# Gene seed defects



## Androxine Vortex

I'm wondering how the gene-seed defects vary from different Legions. Does anybody know all of the gene-seed defects or where I can find them? thnx


----------



## GrizBe

http://wh40k.lexicanum.com/wiki/Gene-seed

That helps with a few of them. There are more though, mostly from the Cursed Founding...


----------



## chromedog

The best known ones are the Blood Angels and their "thirst" (and tendency to sparkle), the Space Wolves Canis Helix (and tendency for their fangs to grow longer with age, spout fur in odd places and scratch and sniff each others' butts),


----------



## High_Seraph

Dark Angels have no defects along with the Ultramarines.
Imperial Fists and succesors do not have the betchers gland or the sus-an membrane.

those are the ones i remember. may be wrong though so dont quote me unless Baron Spikey or CotE seconds it they are the 40k fluff gods.


----------



## darkreever

No those are correct High_Seraph, and the Iron Hands and White Scars also count themselves amongst those without and defects or degradation. At least they do from what I've seen.

Salamanders have an over-active Malanochrome which makes their skin jet black; the Raven Guard no longer have the Mucranoid (partly why they have pale skin) and like the Fists no longer have a Betcher's Gland.
● ● ● ●
*YOUR GOAL*
Continue the forum thread above about gene-seed defects, picking up after its final sentence.
● ● ● ●
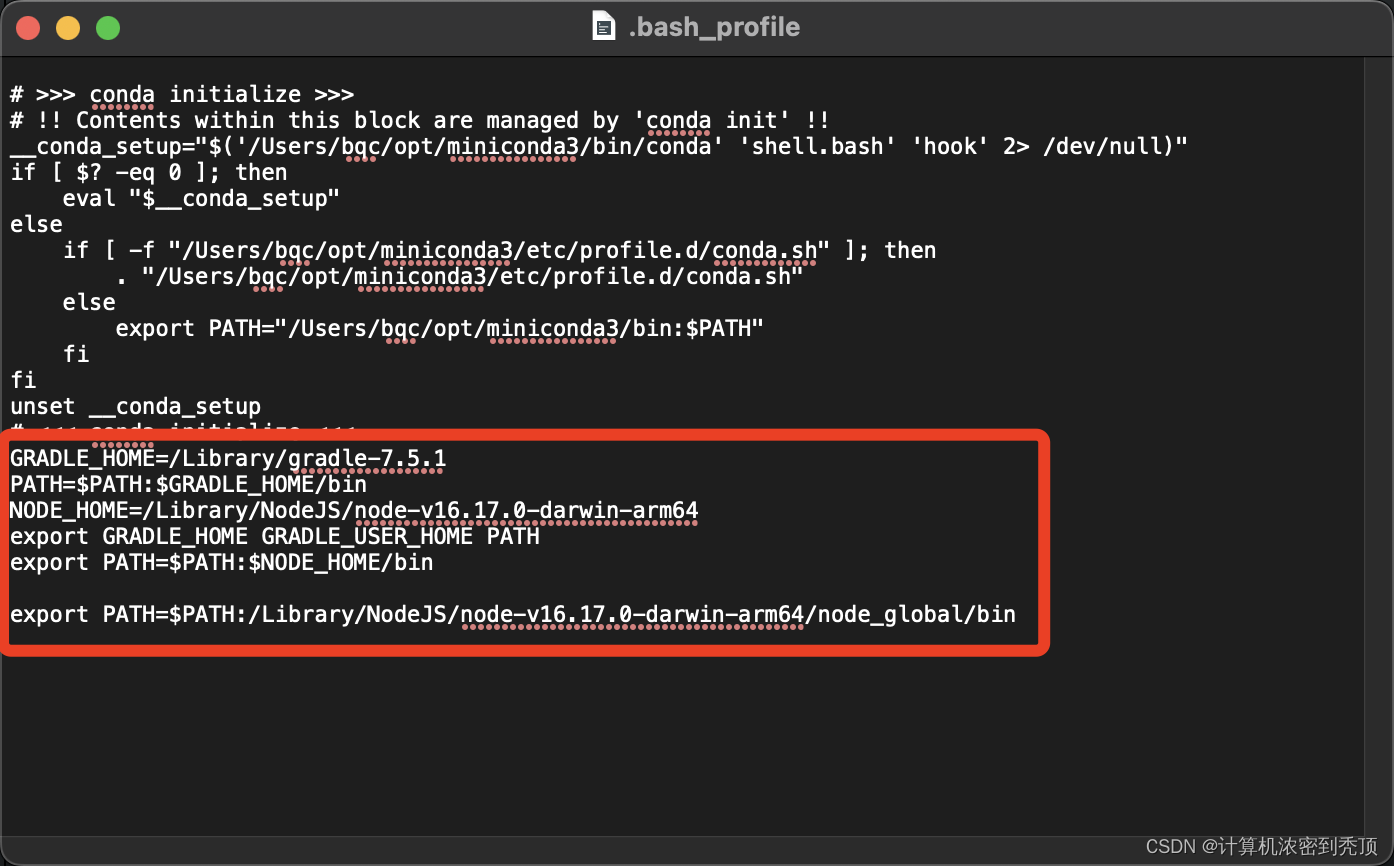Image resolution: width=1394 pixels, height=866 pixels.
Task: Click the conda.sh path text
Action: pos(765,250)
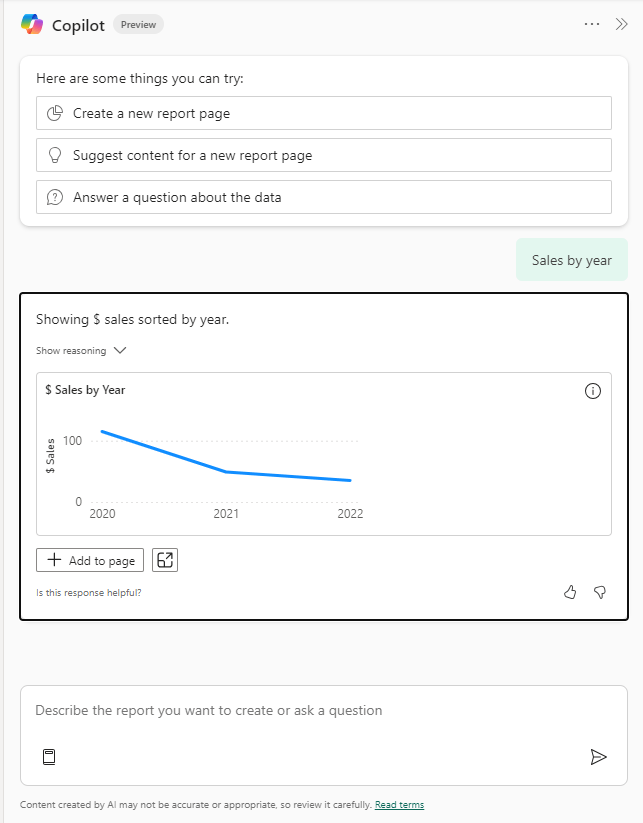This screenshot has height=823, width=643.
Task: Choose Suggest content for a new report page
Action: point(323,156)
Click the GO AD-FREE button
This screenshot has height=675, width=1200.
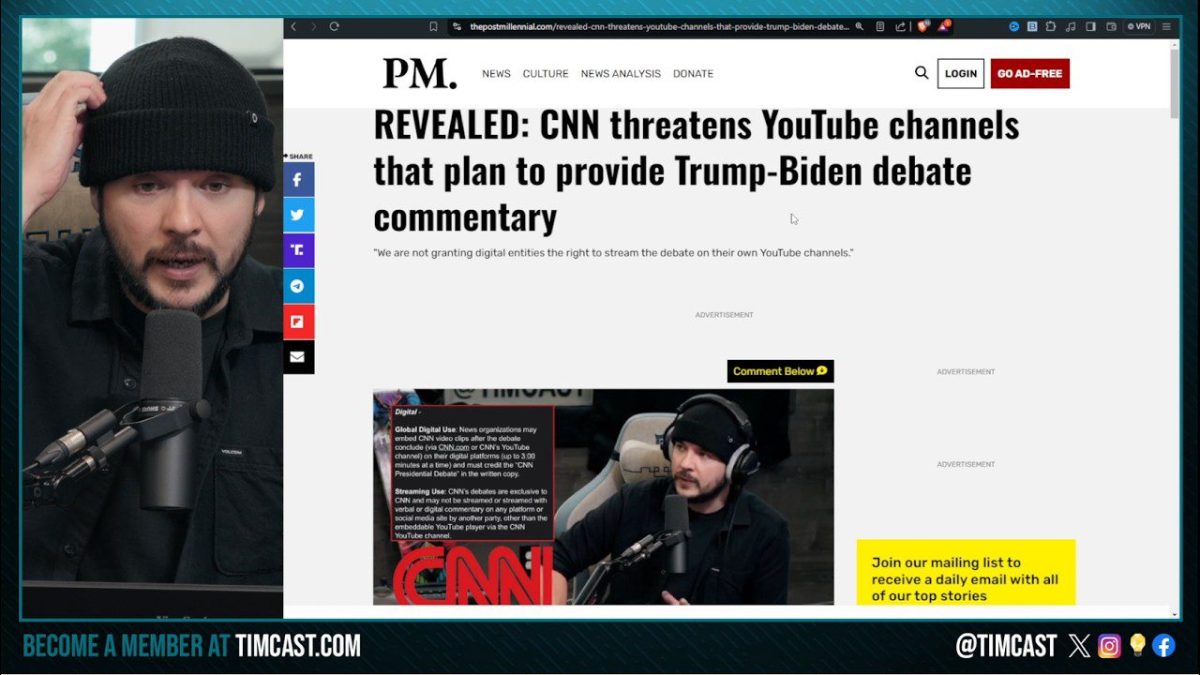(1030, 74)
● ● ● ●
*ANSWER SPACE*
----------



## High_Seraph

yay being right about something finally! damn lexicanum. add darkreever to the list of fluff gods of heresy.


----------



## TheSpore

sparkling vampires such blasphemy!!!


----------



## Baron Spikey

With White Scars it's an ambiguous subject, they have a tendency for being impulsively aggressive- whether that's to do with the ethos of the culture they come from and that of the Chapter or a flaw in the geneseed isn't known.

But their successors also have the same character flaw so like I said it's a murky subject.


----------



## Sir Whittaker

Dark Angels - One of the purest gene seeds, high lords of terra dislike using it for some reason.

Emperors Children - Perfect gene seed, every one functioned at peak efficiency, horribly corrupted by the warp after the heresy.

Iron Warriors - Gene seed causes a tendency for suspicion and paranoia in the IW, but makes them highly intelligent with well developed problem solving abilities. Suffered some mutation in the warp.

White Scars - First thought to be stable and possessing no anomalies, it is unknown whether their savagery and thirst for war is a genetic flaw or because of integration of tribesmen from the steppes and their warlike nature. 

Space Wolves - Canis helix causes aspirants to mutate into grotesque wolf monsters, only if they are able to overcome this flaw can they be fully indoctrinated into the chapter. Even after joining, some space wolves can still transform in this way.

Imperial Fists- Stable gene seed, lost the use of sus-an membrane and have no betcher's gland, meaning they cannot enter suspended animation or spit acid.

Night Lords - Most stable and least mutated of all the traitor legions, gene seed causes jet black eyes which provide excellent night vision. Night Lords have a tendency for paranoia and self destructive behaviour. A few amongst them suffer painful seizures and experience visions of the future, much like their primarch.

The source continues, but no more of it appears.